BLP promises ‘housing revolution’ as it launches 2022 manifesto
Nurses, teachers and police officers will be among those benefiting from a transformation in home ownership under a newly elected Barbados Labour Party (BLP) Administration.
This was the pledge of Prime Minister Mia Mottley, who said that if her party retains government at the upcoming January 19 General Election, she will commence with what she described as a “housing revolution” beginning with the construction of 10,000 houses in five years. Her comments were made on Saturday during the roll-out of the BLP’s 2022 election manifesto at the Island Inn Hotel, Aquatic Gap, Bay Street.
According to Mottley, this revolution, which she noted had already begun with the launch of the Home Ownership Providing Energy (HOPE) programme in 2021, will also consist of access to land at affordable prices, access to containing the cost of developing the land and creating opportunities for people who would not otherwise qualify, to get a mortgage by way of utilizing renewable energy to trigger economic growth.
This is on top of Mottley’s pledge that under a new BLP Government, instead of having the first $175,000 exempted from land tax, they will carry that exemption to $400,000.
“We have already announced that we intervened into the market to be able to cap the price of land.
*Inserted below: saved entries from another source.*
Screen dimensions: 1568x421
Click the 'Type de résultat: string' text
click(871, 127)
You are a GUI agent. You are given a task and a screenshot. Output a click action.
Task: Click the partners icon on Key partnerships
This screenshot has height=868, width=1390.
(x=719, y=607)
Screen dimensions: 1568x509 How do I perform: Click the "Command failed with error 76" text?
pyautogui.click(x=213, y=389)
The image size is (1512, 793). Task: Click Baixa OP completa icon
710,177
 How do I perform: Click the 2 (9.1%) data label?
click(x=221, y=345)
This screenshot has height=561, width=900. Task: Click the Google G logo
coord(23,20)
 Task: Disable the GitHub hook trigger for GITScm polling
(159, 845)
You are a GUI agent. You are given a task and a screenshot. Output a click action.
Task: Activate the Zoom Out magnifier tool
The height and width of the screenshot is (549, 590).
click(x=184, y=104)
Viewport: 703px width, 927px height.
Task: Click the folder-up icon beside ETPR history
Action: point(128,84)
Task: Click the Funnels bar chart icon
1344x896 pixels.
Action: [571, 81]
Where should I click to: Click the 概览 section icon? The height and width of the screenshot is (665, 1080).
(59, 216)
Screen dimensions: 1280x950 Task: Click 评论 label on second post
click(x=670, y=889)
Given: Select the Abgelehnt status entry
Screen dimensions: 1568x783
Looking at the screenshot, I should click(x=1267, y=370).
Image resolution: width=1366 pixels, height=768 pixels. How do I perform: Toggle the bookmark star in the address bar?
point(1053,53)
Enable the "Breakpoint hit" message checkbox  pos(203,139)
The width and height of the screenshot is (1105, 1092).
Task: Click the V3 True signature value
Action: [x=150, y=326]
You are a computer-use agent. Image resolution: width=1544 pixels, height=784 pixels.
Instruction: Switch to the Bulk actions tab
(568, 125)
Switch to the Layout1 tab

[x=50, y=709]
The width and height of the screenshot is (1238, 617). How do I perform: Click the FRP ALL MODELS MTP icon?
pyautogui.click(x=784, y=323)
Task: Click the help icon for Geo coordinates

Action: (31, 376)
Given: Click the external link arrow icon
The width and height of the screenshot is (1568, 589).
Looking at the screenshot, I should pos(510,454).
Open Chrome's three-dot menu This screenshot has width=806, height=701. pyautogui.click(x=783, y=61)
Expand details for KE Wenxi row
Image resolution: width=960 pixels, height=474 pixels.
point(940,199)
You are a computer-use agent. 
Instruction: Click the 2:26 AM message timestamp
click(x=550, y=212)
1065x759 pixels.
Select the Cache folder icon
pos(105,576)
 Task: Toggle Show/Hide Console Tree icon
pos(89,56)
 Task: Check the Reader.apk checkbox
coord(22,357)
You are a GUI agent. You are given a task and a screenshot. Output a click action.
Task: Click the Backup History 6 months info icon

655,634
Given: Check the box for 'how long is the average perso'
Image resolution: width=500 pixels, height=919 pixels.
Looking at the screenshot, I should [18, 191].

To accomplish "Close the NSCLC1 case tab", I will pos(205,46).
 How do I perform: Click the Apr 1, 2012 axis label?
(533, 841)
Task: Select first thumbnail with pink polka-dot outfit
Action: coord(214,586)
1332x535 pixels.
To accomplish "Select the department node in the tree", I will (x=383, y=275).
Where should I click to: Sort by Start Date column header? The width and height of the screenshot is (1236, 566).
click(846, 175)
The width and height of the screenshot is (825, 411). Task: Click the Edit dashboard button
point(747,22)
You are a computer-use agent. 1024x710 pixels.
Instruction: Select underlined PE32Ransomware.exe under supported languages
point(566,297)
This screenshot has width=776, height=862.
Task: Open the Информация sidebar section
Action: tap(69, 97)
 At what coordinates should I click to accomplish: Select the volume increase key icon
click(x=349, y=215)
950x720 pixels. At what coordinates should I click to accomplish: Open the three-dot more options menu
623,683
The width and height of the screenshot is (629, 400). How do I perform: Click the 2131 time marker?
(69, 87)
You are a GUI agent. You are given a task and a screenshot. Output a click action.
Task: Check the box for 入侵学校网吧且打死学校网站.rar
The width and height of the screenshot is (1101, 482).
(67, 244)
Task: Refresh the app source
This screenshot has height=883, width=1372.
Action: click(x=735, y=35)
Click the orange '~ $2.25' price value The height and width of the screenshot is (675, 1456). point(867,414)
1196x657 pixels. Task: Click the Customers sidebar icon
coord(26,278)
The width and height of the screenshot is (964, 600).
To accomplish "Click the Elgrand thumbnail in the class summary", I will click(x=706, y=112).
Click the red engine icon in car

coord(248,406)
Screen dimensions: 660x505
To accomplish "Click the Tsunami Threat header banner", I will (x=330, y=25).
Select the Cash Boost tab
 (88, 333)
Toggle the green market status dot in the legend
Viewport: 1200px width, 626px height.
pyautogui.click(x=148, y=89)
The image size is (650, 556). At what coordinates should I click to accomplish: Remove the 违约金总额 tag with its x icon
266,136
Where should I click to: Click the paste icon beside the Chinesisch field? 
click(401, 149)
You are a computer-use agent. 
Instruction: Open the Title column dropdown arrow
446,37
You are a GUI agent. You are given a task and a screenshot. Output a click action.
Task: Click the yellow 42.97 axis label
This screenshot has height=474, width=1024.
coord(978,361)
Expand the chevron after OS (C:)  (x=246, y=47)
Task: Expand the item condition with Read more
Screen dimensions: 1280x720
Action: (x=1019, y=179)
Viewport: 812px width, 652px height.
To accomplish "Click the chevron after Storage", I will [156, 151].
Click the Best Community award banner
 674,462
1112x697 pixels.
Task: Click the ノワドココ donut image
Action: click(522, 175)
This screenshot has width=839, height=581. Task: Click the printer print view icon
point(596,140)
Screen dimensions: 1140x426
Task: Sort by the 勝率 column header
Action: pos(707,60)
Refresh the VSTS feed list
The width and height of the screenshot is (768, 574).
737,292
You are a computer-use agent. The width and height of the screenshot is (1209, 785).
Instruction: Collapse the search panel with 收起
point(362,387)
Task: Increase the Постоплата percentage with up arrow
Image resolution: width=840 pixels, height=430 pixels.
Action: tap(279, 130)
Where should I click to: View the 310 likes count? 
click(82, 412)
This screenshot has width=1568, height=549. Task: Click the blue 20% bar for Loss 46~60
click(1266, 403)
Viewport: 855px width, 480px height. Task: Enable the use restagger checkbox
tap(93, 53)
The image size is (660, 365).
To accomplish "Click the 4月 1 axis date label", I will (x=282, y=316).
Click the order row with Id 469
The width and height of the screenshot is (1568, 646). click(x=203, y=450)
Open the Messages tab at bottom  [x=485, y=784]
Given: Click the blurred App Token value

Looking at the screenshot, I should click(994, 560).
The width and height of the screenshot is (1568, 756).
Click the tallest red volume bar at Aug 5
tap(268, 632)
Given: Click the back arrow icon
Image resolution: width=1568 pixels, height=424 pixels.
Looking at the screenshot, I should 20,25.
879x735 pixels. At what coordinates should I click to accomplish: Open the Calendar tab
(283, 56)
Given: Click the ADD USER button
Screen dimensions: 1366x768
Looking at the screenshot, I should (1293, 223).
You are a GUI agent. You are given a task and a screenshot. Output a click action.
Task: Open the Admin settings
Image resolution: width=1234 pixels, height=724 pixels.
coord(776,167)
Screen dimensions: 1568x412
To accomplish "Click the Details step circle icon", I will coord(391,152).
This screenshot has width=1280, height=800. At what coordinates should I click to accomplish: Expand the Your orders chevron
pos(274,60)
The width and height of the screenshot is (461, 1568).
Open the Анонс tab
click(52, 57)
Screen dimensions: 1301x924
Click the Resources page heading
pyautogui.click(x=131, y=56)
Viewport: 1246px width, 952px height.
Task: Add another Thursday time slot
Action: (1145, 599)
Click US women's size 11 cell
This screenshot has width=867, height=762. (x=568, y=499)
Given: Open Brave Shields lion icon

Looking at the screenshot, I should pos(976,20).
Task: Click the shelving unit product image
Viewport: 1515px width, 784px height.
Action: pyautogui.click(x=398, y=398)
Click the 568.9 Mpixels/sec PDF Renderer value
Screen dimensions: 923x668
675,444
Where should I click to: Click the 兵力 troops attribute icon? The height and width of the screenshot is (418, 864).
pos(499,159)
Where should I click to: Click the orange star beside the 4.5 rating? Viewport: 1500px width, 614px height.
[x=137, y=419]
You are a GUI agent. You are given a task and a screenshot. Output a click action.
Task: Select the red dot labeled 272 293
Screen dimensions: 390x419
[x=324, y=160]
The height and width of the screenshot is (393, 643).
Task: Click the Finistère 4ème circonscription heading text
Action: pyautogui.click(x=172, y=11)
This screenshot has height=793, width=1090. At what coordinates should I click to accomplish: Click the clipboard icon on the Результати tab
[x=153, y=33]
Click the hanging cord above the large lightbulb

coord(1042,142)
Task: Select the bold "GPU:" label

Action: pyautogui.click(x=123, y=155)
When persons with large development have come to me as Minister of Planning, we have said to them, through the Town Planning Department, ‘we want a planning obligation’. That we want you to agree that in exchange for us to give you planning to do X, Y or Z, you have to be able to put land back into a pool … so that Barbadians can benefit – particularly those who live in densely populated housing estates … and who have been ignored. And if we are going to get to the bottom of solving social problems in this country you cannot have three and four generations living in a house that was designed for no more than two generations.
“And therefore, this government is leveraging its position to be able to put at the disposal of the country, particularly the most vulnerable, lands that we can therefore cap at $12.50 a square foot, separate from what we do in the Urban Tenantries Programme at $2.50 … And I look particularly at self-employed people, whose income may be volatile, variable … and they need the stability of that revenue from the roof from a power purchase agreement with Light & Power to be able to qualify for the mortgage going forward. That is how we are going to get 10,000 houses built in short order in this country. And I am happy that the process has started and that from this year we will go full throttle in order to get it done,” she said.
The BLP manifesto dubbed “Our Barbados: Owning our Future” has two covers with one end outlining plans to further develop and transform the island and the other, highlighting promises kept over the party’s three years at the helm.
Mottley’s pledge to transform housing in Barbados is in keeping with the value of “Bajan Ownership Matters”, which is listed among the five core values for transformation outlined. The other values are people-centred leadership matters; government must deliver for all; pride and industry through active citizenship and innovation driven opportunity. Fundamental policy frameworks were also highlighted in social, economic and governance and accountability policies. They also highlighted transforming food and security, the sugar industry, manufacturing, tourism, financial service and trade and export (Barbados Today).